SELECTED EXTRACT:
::::::::

Understanding Your Food
16 Smith Square,
London SW1P 3HQ
Food contains the nutrients that allow us to grow in childhood, and maintain and repair our bodies throughout our lives.
It also provides the energy that we need on a daily basis.
Food provides the fats , proteins and carbohydrates – the macronutrients that we see as food – and the vitamins and minerals – the micronutrients that we may not even think about when eating – that are critical to health and wellbeing.
At times we may consume food products between meals, such as bars of chocolate or cans of fizzy drink, but on the whole, food tends to be consumed as part of a meal. Meals should be balanced and contain a variety of ingredients and nutrients.
A recipe in a cookery book lists the ingredients that must be used to create the product. So, to make bread at home, for example, a recipe may list 400 grams of strong white flour, 1 teaspoon of fast-action yeast, 1 teaspoon of fine table salt, 300 millilitres of warm water and a little vegetable oil for kneading.
During the manufacture of bread on a large scale, other food materials may be used to impart particular qualities to the product, such as resistance to staling, thereby extending the shelf-life of the product and reducing food waste. For example, the emulsifiers, diacetyl tartaric acid esters and sodium or calcium stearoyl-2-lactylate, may be added to function as dough strengtheners, while mono- and di-glycerides of fatty acids may be incorporated in order to soften the crumb structure of the bread.
It is a given that food products and the meals we eat would not exist without food ingredients. Very many of the food products that we take for granted today would also not exist without the use of food additives.

::::::::

DATA:

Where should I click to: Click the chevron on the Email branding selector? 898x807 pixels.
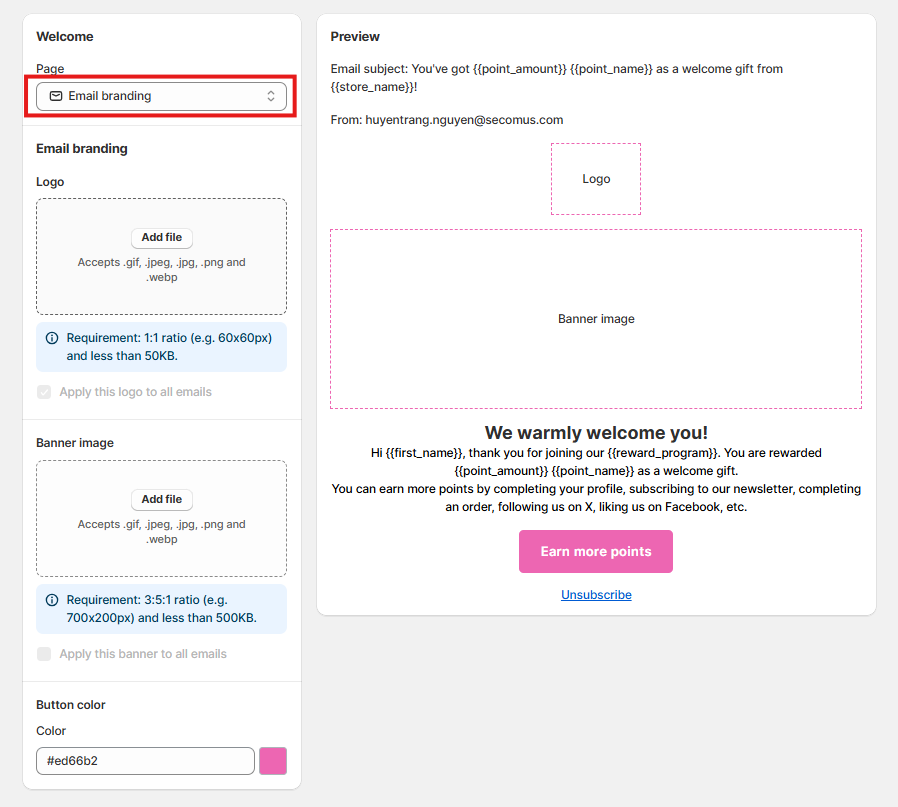coord(271,97)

::::::::

Write out the passage from the "Understanding Your Food" text, from "A recipe in" up to and including "of the bread.", word for word.

A recipe in a cookery book lists the ingredients that must be used to create the product. So, to make bread at home, for example, a recipe may list 400 grams of strong white flour, 1 teaspoon of fast-action yeast, 1 teaspoon of fine table salt, 300 millilitres of warm water and a little vegetable oil for kneading.
During the manufacture of bread on a large scale, other food materials may be used to impart particular qualities to the product, such as resistance to staling, thereby extending the shelf-life of the product and reducing food waste. For example, the emulsifiers, diacetyl tartaric acid esters and sodium or calcium stearoyl-2-lactylate, may be added to function as dough strengtheners, while mono- and di-glycerides of fatty acids may be incorporated in order to soften the crumb structure of the bread.